• _What you will do_
In full and unaltered, output the records below.
————
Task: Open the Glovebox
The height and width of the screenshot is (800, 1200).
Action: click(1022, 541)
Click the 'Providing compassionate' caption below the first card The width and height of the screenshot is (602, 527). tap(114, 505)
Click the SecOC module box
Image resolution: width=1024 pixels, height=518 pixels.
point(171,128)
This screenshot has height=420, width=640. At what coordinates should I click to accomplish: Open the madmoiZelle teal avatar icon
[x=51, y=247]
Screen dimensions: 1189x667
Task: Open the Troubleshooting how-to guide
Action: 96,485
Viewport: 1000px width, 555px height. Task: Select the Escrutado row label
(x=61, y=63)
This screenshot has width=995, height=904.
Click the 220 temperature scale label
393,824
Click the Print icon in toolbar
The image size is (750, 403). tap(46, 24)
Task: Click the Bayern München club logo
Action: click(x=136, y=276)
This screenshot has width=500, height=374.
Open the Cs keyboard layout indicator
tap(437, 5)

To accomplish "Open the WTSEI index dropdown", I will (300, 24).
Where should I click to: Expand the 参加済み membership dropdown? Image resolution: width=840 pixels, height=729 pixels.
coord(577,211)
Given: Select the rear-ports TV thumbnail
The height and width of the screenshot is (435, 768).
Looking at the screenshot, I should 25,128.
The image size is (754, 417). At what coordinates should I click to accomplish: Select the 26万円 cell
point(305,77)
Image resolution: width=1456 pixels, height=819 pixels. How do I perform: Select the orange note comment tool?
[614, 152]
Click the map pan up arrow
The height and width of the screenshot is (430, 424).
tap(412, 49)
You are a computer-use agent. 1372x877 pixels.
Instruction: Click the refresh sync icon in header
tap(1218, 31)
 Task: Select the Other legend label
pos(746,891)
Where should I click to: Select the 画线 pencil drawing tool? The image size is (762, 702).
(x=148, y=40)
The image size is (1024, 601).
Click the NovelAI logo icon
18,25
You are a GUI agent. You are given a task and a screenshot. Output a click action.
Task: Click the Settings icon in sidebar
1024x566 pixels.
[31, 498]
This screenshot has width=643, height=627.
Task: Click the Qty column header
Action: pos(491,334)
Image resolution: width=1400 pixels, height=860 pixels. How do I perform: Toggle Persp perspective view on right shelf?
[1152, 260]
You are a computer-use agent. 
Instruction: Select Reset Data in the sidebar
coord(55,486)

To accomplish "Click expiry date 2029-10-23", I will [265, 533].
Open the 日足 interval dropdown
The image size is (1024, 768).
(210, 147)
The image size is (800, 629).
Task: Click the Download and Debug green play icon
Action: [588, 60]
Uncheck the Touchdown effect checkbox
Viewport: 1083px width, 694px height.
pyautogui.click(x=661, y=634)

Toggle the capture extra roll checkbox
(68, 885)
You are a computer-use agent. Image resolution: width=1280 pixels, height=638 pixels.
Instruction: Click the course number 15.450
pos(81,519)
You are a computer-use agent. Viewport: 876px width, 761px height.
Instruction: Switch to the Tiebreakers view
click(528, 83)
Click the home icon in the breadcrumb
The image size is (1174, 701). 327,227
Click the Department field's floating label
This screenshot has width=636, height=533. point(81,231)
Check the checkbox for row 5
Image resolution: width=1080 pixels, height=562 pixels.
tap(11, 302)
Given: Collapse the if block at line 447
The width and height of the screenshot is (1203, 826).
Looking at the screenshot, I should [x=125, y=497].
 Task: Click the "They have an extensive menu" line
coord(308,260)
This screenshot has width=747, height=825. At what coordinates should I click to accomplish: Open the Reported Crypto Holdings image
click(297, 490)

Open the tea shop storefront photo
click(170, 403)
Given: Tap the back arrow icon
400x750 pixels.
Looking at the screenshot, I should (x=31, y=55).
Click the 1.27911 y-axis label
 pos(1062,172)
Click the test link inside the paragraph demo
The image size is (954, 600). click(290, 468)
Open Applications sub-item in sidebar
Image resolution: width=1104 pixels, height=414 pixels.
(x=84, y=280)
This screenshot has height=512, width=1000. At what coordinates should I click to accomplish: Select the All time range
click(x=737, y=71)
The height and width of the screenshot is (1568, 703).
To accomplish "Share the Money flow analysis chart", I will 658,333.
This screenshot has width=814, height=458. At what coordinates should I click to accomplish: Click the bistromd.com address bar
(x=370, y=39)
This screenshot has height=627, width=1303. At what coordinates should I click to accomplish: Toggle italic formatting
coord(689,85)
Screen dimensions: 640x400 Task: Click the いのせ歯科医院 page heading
————
• _Solved exercise_
Task: Open the Glovebox
The height and width of the screenshot is (800, 1200).
Action: click(1022, 541)
Click the 'Providing compassionate' caption below the first card The width and height of the screenshot is (602, 527). tap(114, 505)
Click the SecOC module box
Image resolution: width=1024 pixels, height=518 pixels.
point(171,128)
This screenshot has height=420, width=640. At what coordinates should I click to accomplish: Open the madmoiZelle teal avatar icon
[x=51, y=247]
Screen dimensions: 1189x667
Task: Open the Troubleshooting how-to guide
Action: 96,485
Viewport: 1000px width, 555px height. Task: Select the Escrutado row label
(x=61, y=63)
This screenshot has width=995, height=904.
Click the 220 temperature scale label
393,824
Click the Print icon in toolbar
The image size is (750, 403). tap(46, 24)
Task: Click the Bayern München club logo
Action: click(x=136, y=276)
This screenshot has width=500, height=374.
Open the Cs keyboard layout indicator
tap(437, 5)

To accomplish "Open the WTSEI index dropdown", I will (300, 24).
Where should I click to: Expand the 参加済み membership dropdown? Image resolution: width=840 pixels, height=729 pixels.
coord(577,211)
Given: Select the rear-ports TV thumbnail
The height and width of the screenshot is (435, 768).
Looking at the screenshot, I should 25,128.
The image size is (754, 417). At what coordinates should I click to accomplish: Select the 26万円 cell
point(305,77)
Image resolution: width=1456 pixels, height=819 pixels. How do I perform: Select the orange note comment tool?
[614, 152]
Click the map pan up arrow
The height and width of the screenshot is (430, 424).
tap(412, 49)
You are a computer-use agent. 1372x877 pixels.
Instruction: Click the refresh sync icon in header
tap(1218, 31)
 Task: Select the Other legend label
pos(746,891)
Where should I click to: Select the 画线 pencil drawing tool? The image size is (762, 702).
(x=148, y=40)
The image size is (1024, 601).
Click the NovelAI logo icon
18,25
You are a GUI agent. You are given a task and a screenshot. Output a click action.
Task: Click the Settings icon in sidebar
1024x566 pixels.
[31, 498]
This screenshot has width=643, height=627.
Task: Click the Qty column header
Action: pos(491,334)
Image resolution: width=1400 pixels, height=860 pixels. How do I perform: Toggle Persp perspective view on right shelf?
[1152, 260]
You are a computer-use agent. 
Instruction: Select Reset Data in the sidebar
coord(55,486)

To accomplish "Click expiry date 2029-10-23", I will [265, 533].
Open the 日足 interval dropdown
The image size is (1024, 768).
(210, 147)
The image size is (800, 629).
Task: Click the Download and Debug green play icon
Action: [588, 60]
Uncheck the Touchdown effect checkbox
Viewport: 1083px width, 694px height.
pyautogui.click(x=661, y=634)

Toggle the capture extra roll checkbox
(68, 885)
You are a computer-use agent. Image resolution: width=1280 pixels, height=638 pixels.
Instruction: Click the course number 15.450
pos(81,519)
You are a computer-use agent. Viewport: 876px width, 761px height.
Instruction: Switch to the Tiebreakers view
click(528, 83)
Click the home icon in the breadcrumb
The image size is (1174, 701). 327,227
Click the Department field's floating label
This screenshot has width=636, height=533. point(81,231)
Check the checkbox for row 5
Image resolution: width=1080 pixels, height=562 pixels.
tap(11, 302)
Given: Collapse the if block at line 447
The width and height of the screenshot is (1203, 826).
Looking at the screenshot, I should [x=125, y=497].
 Task: Click the "They have an extensive menu" line
coord(308,260)
This screenshot has width=747, height=825. At what coordinates should I click to accomplish: Open the Reported Crypto Holdings image
click(297, 490)

Open the tea shop storefront photo
click(170, 403)
Given: Tap the back arrow icon
400x750 pixels.
Looking at the screenshot, I should (x=31, y=55).
Click the 1.27911 y-axis label
 pos(1062,172)
Click the test link inside the paragraph demo
The image size is (954, 600). click(290, 468)
Open Applications sub-item in sidebar
Image resolution: width=1104 pixels, height=414 pixels.
(x=84, y=280)
This screenshot has height=512, width=1000. At what coordinates should I click to accomplish: Select the All time range
click(x=737, y=71)
The height and width of the screenshot is (1568, 703).
To accomplish "Share the Money flow analysis chart", I will 658,333.
This screenshot has width=814, height=458. At what coordinates should I click to accomplish: Click the bistromd.com address bar
(x=370, y=39)
This screenshot has height=627, width=1303. At what coordinates should I click to accomplish: Toggle italic formatting
coord(689,85)
Screen dimensions: 640x400 Task: Click the いのせ歯科医院 page heading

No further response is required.